Redeeming the Dream: The Case for Marriage Equality

by Lewis Whittington
EDGE Media Network Contributor
Thursday Jun 26, 2014

On June 16, 2009, the state of California determined that barring same-sex marriage violated the state's Constitution, so gay couples were finally able to wed- until Nov 5, 2008- when Proposition 8, a ballot measure in that election cycle barring same-sex marriage, won with 52 percent of the voters.

The victory of Prop 8 was a major setback for GLBTQ rights, even though it galvanized GLBTQ activism. The political and religious bigotry that would put civil-rights of US citizens to a popular vote was bad enough, but for gay Californians who had been legally married, it was a crushing blow.

But, the story was far from over. Star litigators David Boies and Ted Olson spent the next five years, building the Constitutional case against Prop 8 that led to their victory in the US Supreme Court. A year after their historic Supreme Court win, they have released "Redeeming The Dream | The Case for Marriage Equality," describing how they and their elite legal teams, did it.

For a non-fiction legal book, it has page-turning pace of a Grisham courtroom drama. The two straight middle-age men, one politically conservative, one liberal, had squared off as opponents in front of the Supremes in Gore v. Bush, that decided the contentious 2000 Presidential election, were now teaming up to prove Proposition 8 had no legal merit under the Constitution.

The heart of the book though is the moving personal stories of the plaintiffs who were challenging Prop 8 as denying them their civil-rights guaranteed under the US Constitution. Plaintiffs Sandy Steir and Kris Perry, a lesbian couple, had been married in California, only to have their legal status thrown into limbo by Prop 8. Paul Katami and Jeff Zarrillo, the other couple bringing the case, were gay men who had been together for many years and wanted to have children, but not until they could get married, so their family would be legally equal to all others. Olson and Boies warned the couples that it was an arduous and long process.

Of course the most absurd viewpoints come when the lawyers are in front of the US Supreme Court and no one comes across as more true to bizarre form than Judge Antonin Scalia. Sort of like having the racist Bull Connor deciding the Brown vs.Board of Educa

The plaintiffs won their case in front of California Federal district court Judge Vaughan Walker, who instructed the lawyers to address every social implication of the case, and ruled that the Amendment was unconstitutional under the Fourteenth Amendment. Prominent appellate lawyer Charles Cooper, led the effort to uphold Prop 8 when California declined to challenge Walker's decision. Olson and Boies were so effective that some of Cooper's main witnesses, withdrew from the case, or were inadvertently helping the opposition.

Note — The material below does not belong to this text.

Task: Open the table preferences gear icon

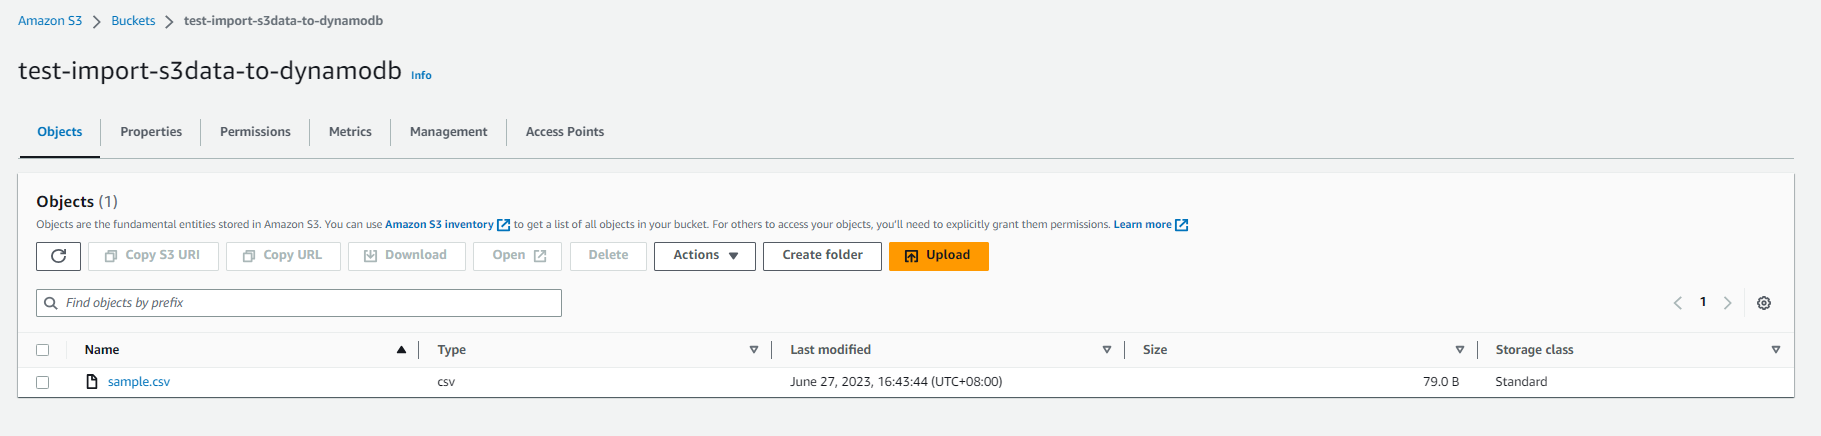Action: 1764,303
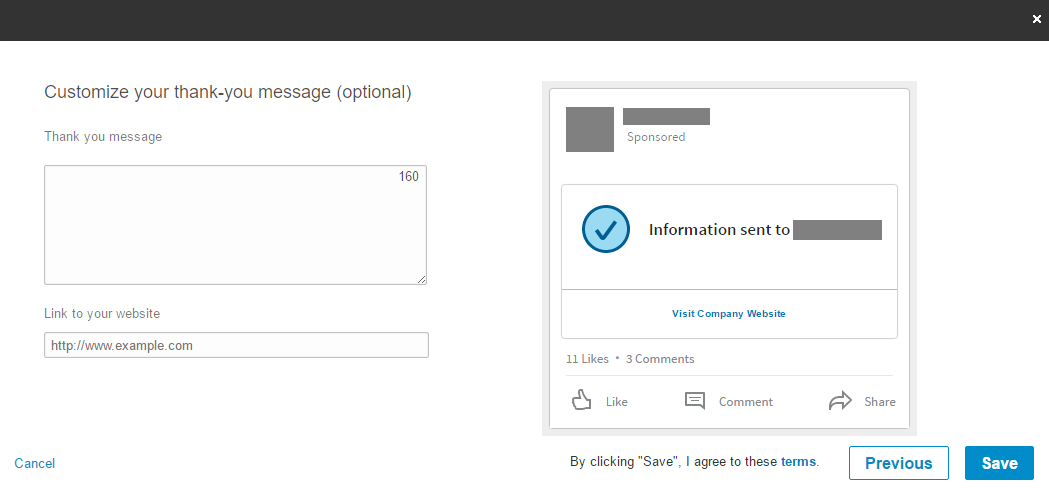Image resolution: width=1049 pixels, height=494 pixels.
Task: Click the Sponsored label
Action: [656, 137]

At one point Cooper filed a motion that Walker's decision should be thrown out because it was revealed that Walker himself was gay and should have removed himself from the case. This was soundly rejected by another court as a completely unsupportable charge.

Of course, the most absurd viewpoints came when the lawyers were in front of the US Supreme Court and no one came across as more true-to-bizarre form than Judge Antonin Scalia (sort of like having the Southern racist Bull Connor deciding the Brown vs. Board of Education school segregation case in 1954).

So much of the story involves how the Olson and Boies elite legal team was put together and the civil rights merits they were able to articulate in court to win. Aspects of court procedures and other dense legal aspects are part of the story, but never overwhelm the narrative of the four plaintiffs. The authors always focus on the real lives and compelling court testimonies of these plaintiffs.

Olson and Boies initially faced opposition from GLBTQ civil-rights organizations who thought this case would fail on the federal level, mainly because of the timing and make-up of the Supreme Court. A loss would be devastating to marriage equality and GLBTQ rights across the board. Olson and Boies, not only welcomed their input with complete respect, they eventually won them over to their view that there would be no guarantees that the conservative make-up of the court would be changing anytime soon. If not now, when, they argued and why should their clients have to wait?

This case will be studied for years not only because it was the keystone to a resounding Supreme Court victory that nullified Prop 8. "Redeeming the Dream" is an inspiring legal saga of an historic era for the civil rights of all Americans.

Lewis Whittington writes about the performing arts and gay politics for several publications.